Similar to most boroughs in North Western London Harrow was also part of Middlesex. Harrow has been a London borough for over 60 years so far and its 50th anniversary was in fact visited by Her Majesty Queen Elizabeth II. Contemporary art has its foundation in the area as in 2010 the first contemporary gallery was opened. The Usurp Art Collective is behind this project. Interestingly enough about 64% of the population there is not white. There are mainly representatives of the Indian ethnicity. When it comes to education Harrow has its own college. Surely enough it is called Harrow College. It is a relatively new institution as it opened its gates in 1999. Students go to study there from all over UK and moving can be quite challenging. This is why Harrow custom student man and van jobs are very popular. Harrow is still considered an affluent area of London and it has been like that for almost a century. Unfortunately poverty rates are increasing. In this article we will take a look at some of the more popular districts of the London Borough of Harrow and will point out some of their landmarks and more notable places.

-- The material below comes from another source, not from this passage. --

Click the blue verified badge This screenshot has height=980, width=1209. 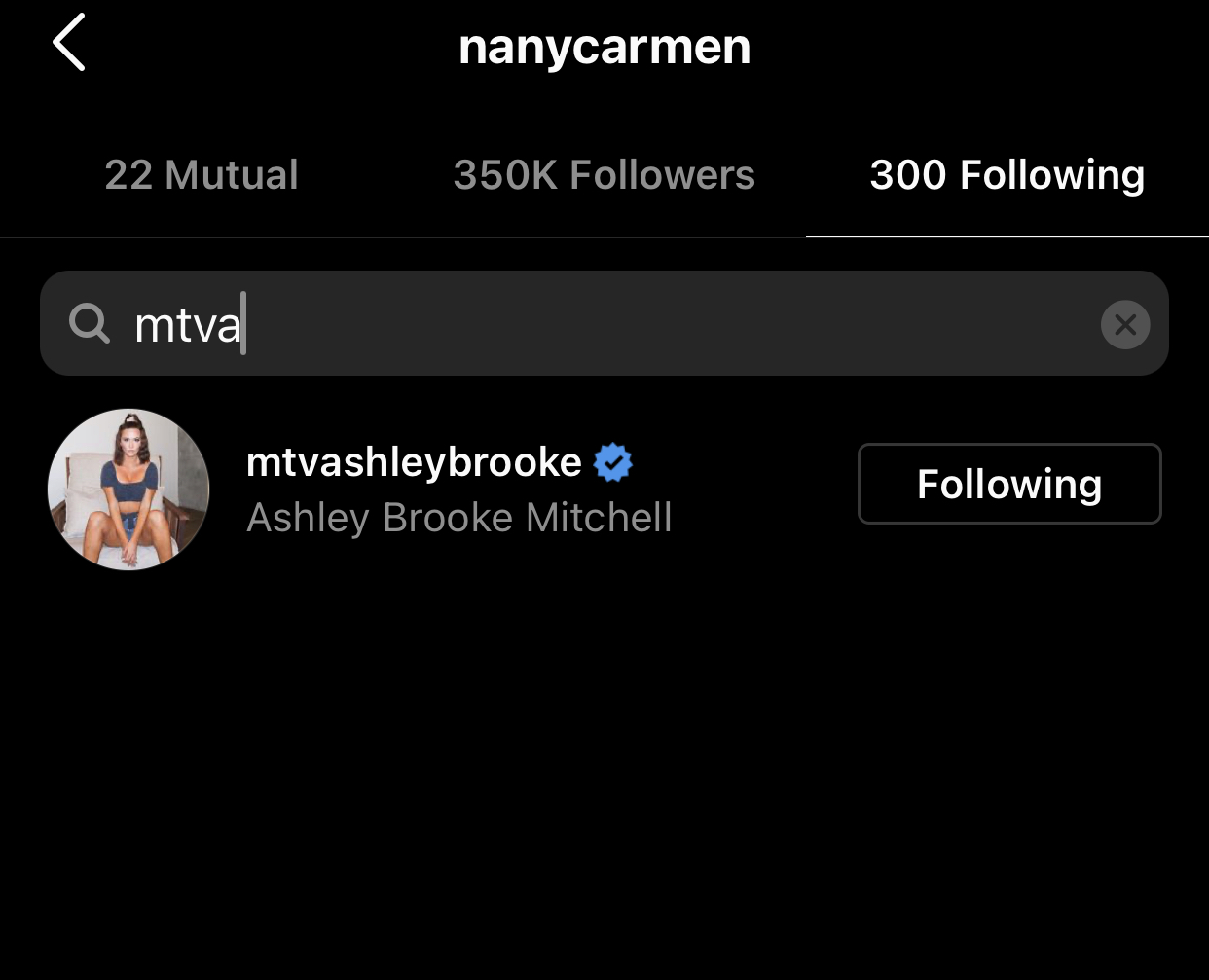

We now know where the name of Belmont comes from but the connection between what gave it the name and the origin of the actual name is unclear. It is believed that Belmont, HA3 was named after a mound. This mound was constructed by Henry James Brydges during the 18th century. This person was the Duke of Chandos. As you can see the name Belmont is not mentioned under any form except for the obvious connection between the words “mount” and “mont”. Nowadays HA7 is a suburban district without any significant landmarks. Belmont Circle is the local central and retail area. The local pub is now called ‘Funky B. Belmont Community Hall is known for conducting an annual jumble sale.
The town that shares the borough’s name has a few interesting things to show us
Harrow is not only as borough of London but also a suburb in the same borough. The fact that it also has a conservation area goes to show you that it is not exactly very central. Charing Cross is about 10.5 miles away. However it does have some history as a number of buildings date back to the 17th century. The name derives from the old English language and means “temple”. It is believed that the actual temple really existed on a nearby hill. Today there lies St. Mary’s Church. As mentioned above the first contemporary art gallery is located in the Borough of Harrow, HA1. Well now we know that it is in fact in the town itself. These pieces are delicate and require great attention when moving. Professional man and can companies in Harrow are typically engaged for the delivery of such fragile art pieces.
Harrow on the Hill, HA1 is really not a large area. Actually it is indeed located on a hill – one that is 408 feet tall. Interestingly enough the history of this place can be traced all the way back to the year 767. Back then it was referred to as Gumeninga. The name used to sound very familiar in 1398 – Harrowe atte Hille. There is a curious story about King Charles I stopping at Harrow on the Hill to water his horses thus giving the local stream the name “King Charles’ Well”.
The most interesting part about Harrow Weald is in fact the second part of that name. The world “weald” originates from Old English and basically stands for “woodland”. Certainly this name went through a lot of changes during Medieval times and the first records of the current name of Harrow Weald date back to the 16th century. People have the opportunity of visiting Bushey Heath and Wealdstone. There is also a suburban area with residential districts and schools. Even though the area looks distant it indeed has a need for top class man and van companies with all the urban development going on.
And at the end…
Hatch End is known for housing the Harrow Arts Centre. All sorts of cultural events are hosted there and there is a lot of moving going on. Sets, art pieces and musical instruments are constantly taken in and out and attentive man and van services in Hatch End are much appreciated by the locals.